CASIA OpenIR  > 毕业生  > 博士学位论文
受大脑运动准备及肌肉协同机制启发的肌肉骨骼机器人运动学习研究
王萧娜
2024-05-13
页数121
学位类型博士
中文摘要

  当前传统的关节连杆型机器人技术日益成熟,以其高精度和高稳定性的优势在工业制造等领域发挥着重要作用,可以代替人完成重复性高、危险性强、负载量大的任务。随着机器人技术及社会的发展,人们对机器人的期望也逐渐提高,期望机器人能够保证安全性的同时与人类更好地交互,能够适应非结构化的动态环境,实现像人一样的灵巧操作,然而传统机器人在这些方面仍具有一定的局限性。相比之下,人体肌肉骨骼系统在中枢神经系统控制下,在复杂多变的环境中展现出了卓越的运动及操作能力。肌肉骨骼机器人模拟人体骨骼、关节结构,采用具有类人肌肉特性的冗余肌肉进行驱动,并采用类人的肌肉排布模式。因此该类机器人有望从结构上具有人体肌肉骨骼系统所展现的柔顺性、安全性、灵巧性及适应性等潜在优势,是一种突破当前传统机器人局限性的可能的解决方案。但是,特殊的肌肉排布模式与动力学特性也引入了高度冗余性、强耦合性和强非线性,使得实现该类系统的稳定精准控制是一项具有挑战性的任务。现有的肌肉骨骼机器人控制方法仍面临着在缺乏大量监督样本和高维即时状态反馈时运动精度低、泛化能力弱等问题,此外高维的控制空间也使得在进行物体操作等复杂任务时肌肉控制信号求解困难。而在人类和动物的运动控制方面,神经科学家发现了大脑运动皮层运动准备和肌肉协同等神经机制,可以为提高肌肉骨骼机器人运动及操作等方面的技能提供新思路。因此,本文针对上述问题,受大脑运动皮层运动准备和肌肉协同等神经机制的启发,提出了一系列生物启发式运动学习方法以实现肌肉骨骼机器人的精准控制。具体而言,本文主要内容和贡献如下:

(1) 针对在缺乏即时状态反馈和稠密奖励信号的情况下,肌肉骨骼机器人运动学习中存在的运动精度低和泛化能力弱的问题,受大脑运动皮层动态系统理论和运动准备机制的启发,提出了一种基于受初始状态调控的循环神经网络的肌肉骨骼机器人目标导向运动学习方法。首先,设计了基于准备网络和执行网络的运动学习架构,在该架构中基于循环神经网络的准备网络和执行网络分别生成执行网络初始状态和时变肌肉控制信号。进而提出了一种基于初始状态隐空间的新运动目标快速泛化方法,利用学习到的少量运动对应的初始状态构造低维隐空间,结合演化算法实现新运动对应的初始状态的快速求解。所提出的方法在肌肉骨骼系统仿真实验上进行了验证,实验证明该方法无需即时的状态反馈和稠密奖励信号,即可控制肌肉骨骼系统高精度地实现不同目标导向运动的学习,且仅需少量训练便可精确泛化至新运动目标。
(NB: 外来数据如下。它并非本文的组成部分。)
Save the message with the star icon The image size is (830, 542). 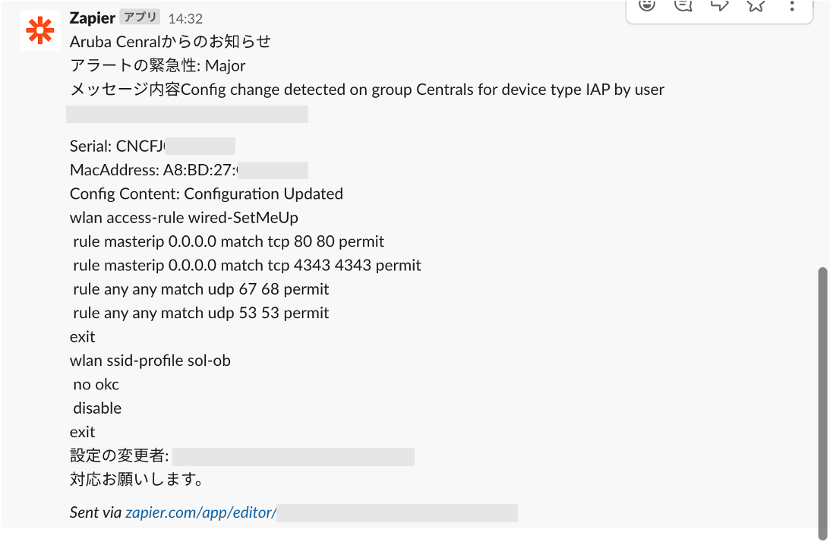point(756,5)
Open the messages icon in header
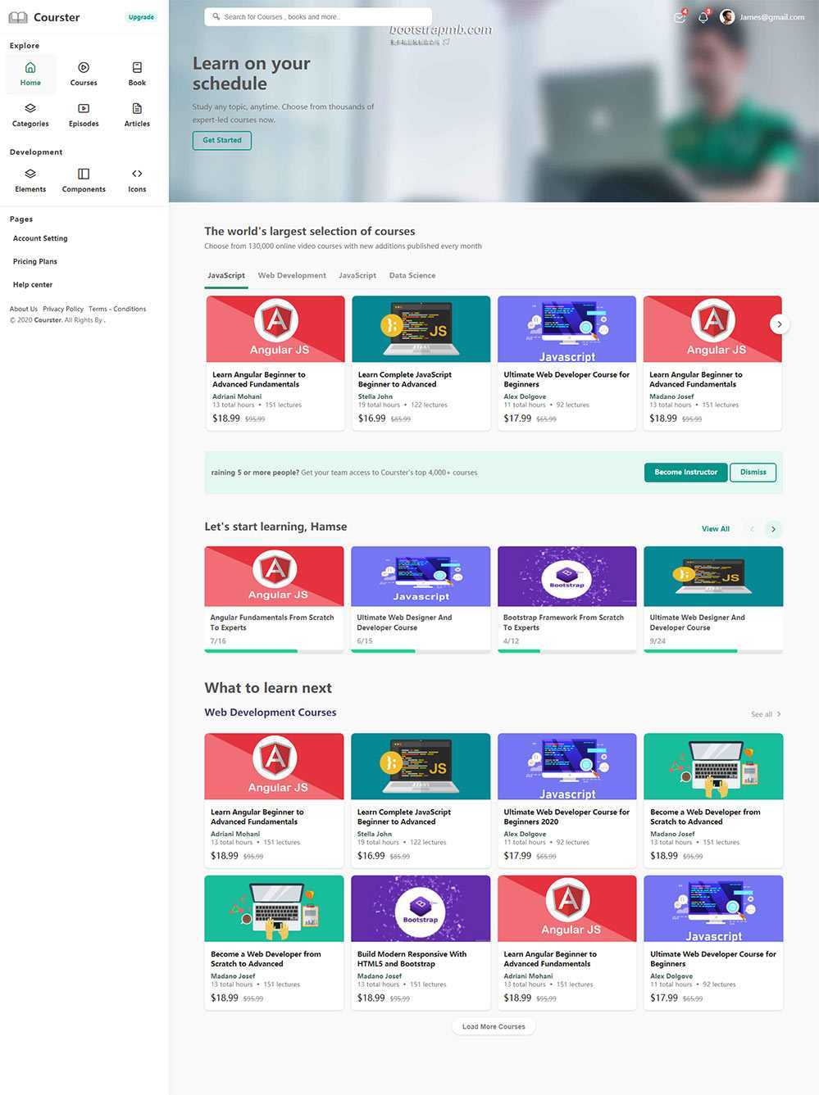This screenshot has width=819, height=1095. click(679, 17)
(2) 针对上述工作面临未学习过的目标导向运动任务时仍需少量训练的局限性,受大脑运动皮层运动准备机制及运动基元理论的启发,进一步提出了一种可直接泛化至新运动目标的肌肉骨骼机器人运动学习方法。首先,提出了一种基于循环神经网络初始状态的运动基元,降低了求解不同运动对应的初始状态的难度。其次构建了一种初始状态基元的调控模型,通过基元的调控和组合计算不同运动时循环神经网络的初始状态。进而针对初始状态基元的调控模型,设计了一种基于近端策略优化的强化学习算法,实现了运动学习和对新运动的直接泛化。所提出的方法在肌肉骨骼系统仿真实验上进行了验证,实验证明该方法在无需即时状态反馈和稠密奖励信号的情况下有效提高了学习效率,并且可以直接泛化至未学习过的新运动目标,有较强的泛化能力。
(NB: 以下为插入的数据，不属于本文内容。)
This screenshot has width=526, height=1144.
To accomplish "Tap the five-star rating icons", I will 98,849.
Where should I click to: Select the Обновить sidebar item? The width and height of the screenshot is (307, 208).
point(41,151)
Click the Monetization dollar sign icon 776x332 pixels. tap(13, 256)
(3) 前两个工作在没有即时状态反馈及稠密奖励信号情况下开展研究,但是若要实现更复杂的运动任务,仍需要状态反馈信息。而在获得状态反馈时,传感器类型的限制通常导致肌肉骨骼机器人状态信息部分可观测,这阻碍了运动精度及学习效率等性能的提高。针对该问题并发挥肌肉骨骼机器人本体优势,受注意力及肌肉协同机制的启发,本文进而提出了一种基于记忆-注意力且嵌入肌肉协同知识的肌肉骨骼机器人强化学习方法。首先提出了融合记忆和注意力的状态修正模块,结合双延迟深度确定性策略梯度算法,推断更充分和有效的状态。此外引入了肌肉骨骼机器人先验知识,将肌肉协同嵌入策略网络最后一层的隐藏层。所提出的方法在肌肉骨骼系统仿真实验上进行了验证,实验证明所提出的方法有效解决了肌肉骨骼机器人在部分状态可观测场景下应用经典强化学习方法时的控制瓶颈问题,并且当肌肉骨骼机器人的肌肉发生变化时该算法可以快速适应改变后的状态,增强了适应能力。
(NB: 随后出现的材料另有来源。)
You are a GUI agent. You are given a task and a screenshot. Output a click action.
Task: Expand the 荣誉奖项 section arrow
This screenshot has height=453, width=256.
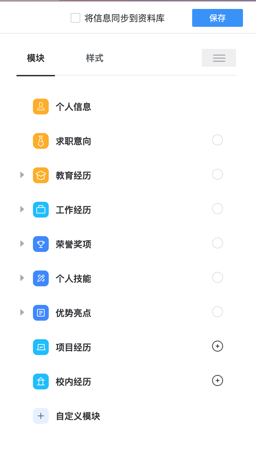pyautogui.click(x=22, y=243)
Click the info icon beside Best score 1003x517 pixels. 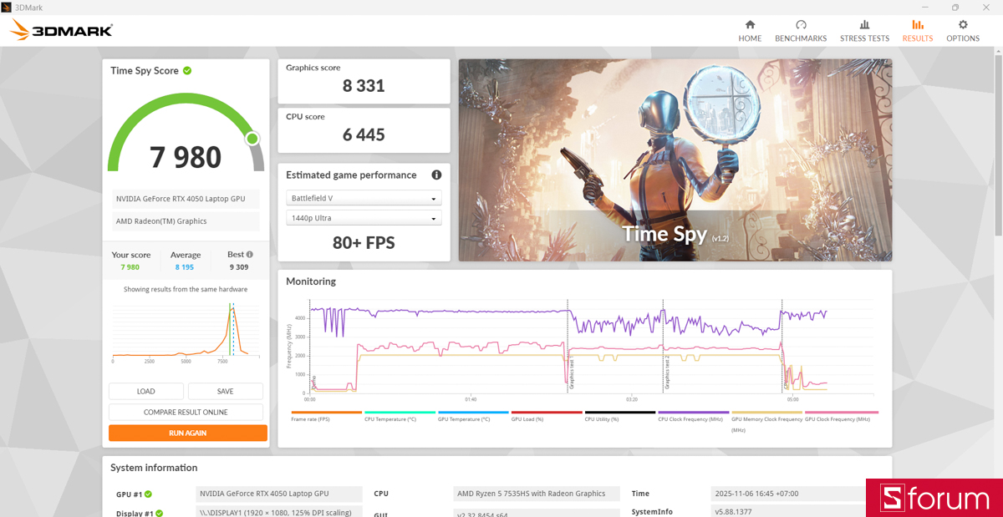[x=249, y=253]
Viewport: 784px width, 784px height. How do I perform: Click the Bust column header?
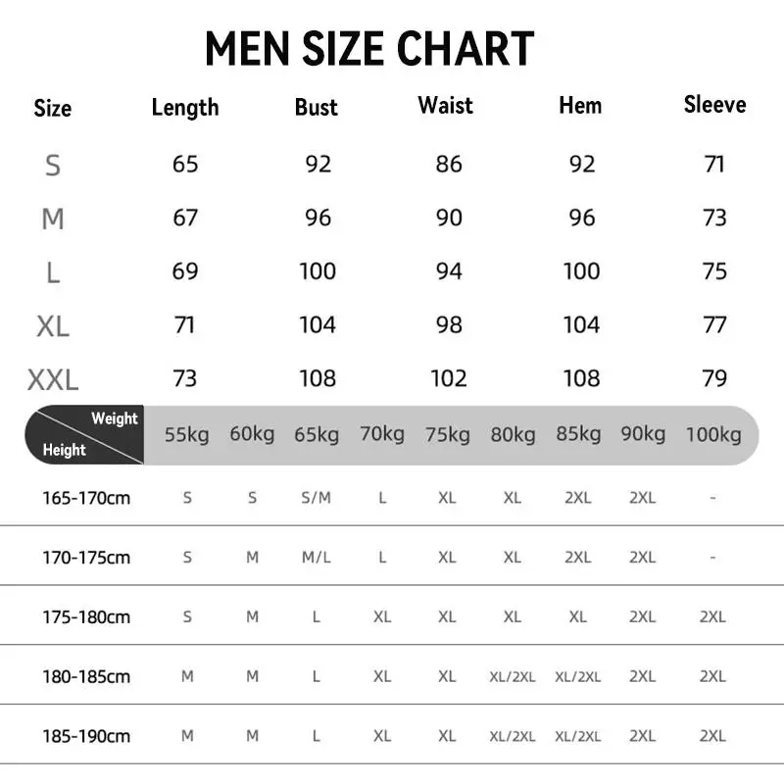click(316, 108)
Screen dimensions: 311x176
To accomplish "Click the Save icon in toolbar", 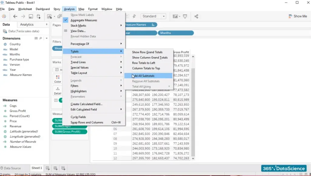I will pos(31,16).
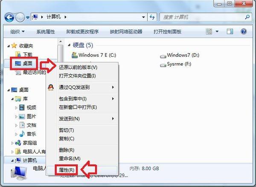This screenshot has width=256, height=187.
Task: Open the 组织 dropdown menu
Action: coord(17,32)
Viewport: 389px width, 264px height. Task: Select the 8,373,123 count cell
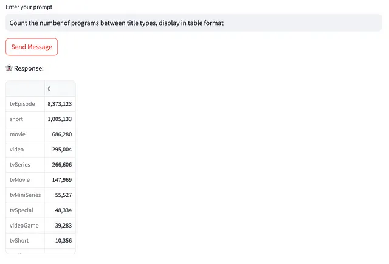[60, 104]
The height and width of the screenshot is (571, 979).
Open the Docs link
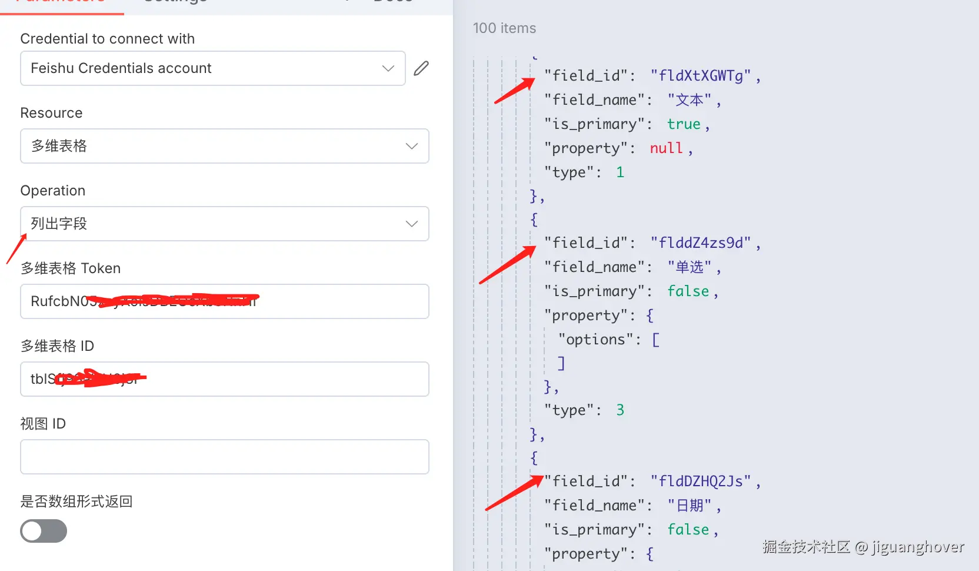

(4) 前三个工作围绕肌肉骨骼机器人目标导向运动开展研究,考虑到肌肉骨骼机器人灵巧操作的潜在优势,本文最后针对复杂肌肉骨骼机器人的手内操作开展研究。该研究面临着肌肉控制空间更加庞大且任务更加复杂等挑战,受肌肉协同机制的启发,提出了手内操作两阶段双策略学习方法。首先提出了一种模型预测控制框架下的双策略学习算法,基于学习进展即时调整两种策略生成控制信号的概率,并引入基于好奇心的内在奖励,增强对高维控制空间的探索。其次,提出了引入肌肉协同的灵巧操作两阶段训练方法,在预训练阶段(第一阶段)通过学习简单任务提取肌肉协同,在复杂任务训练阶段(第二阶段)通过在策略空间嵌入提取到的肌肉协同进行复杂任务的学习,从而有效引导第二阶段中肌肉控制信号的生成。具有大量冗余肌肉及关节的肌肉骨骼系统手内操作仿真实验及对比实验证明,该方法能有效解决经典强化学习方法无法解决的肌肉骨骼机器人手内操作任务的学习,有效提升了手内操作的成功率和控制精确度。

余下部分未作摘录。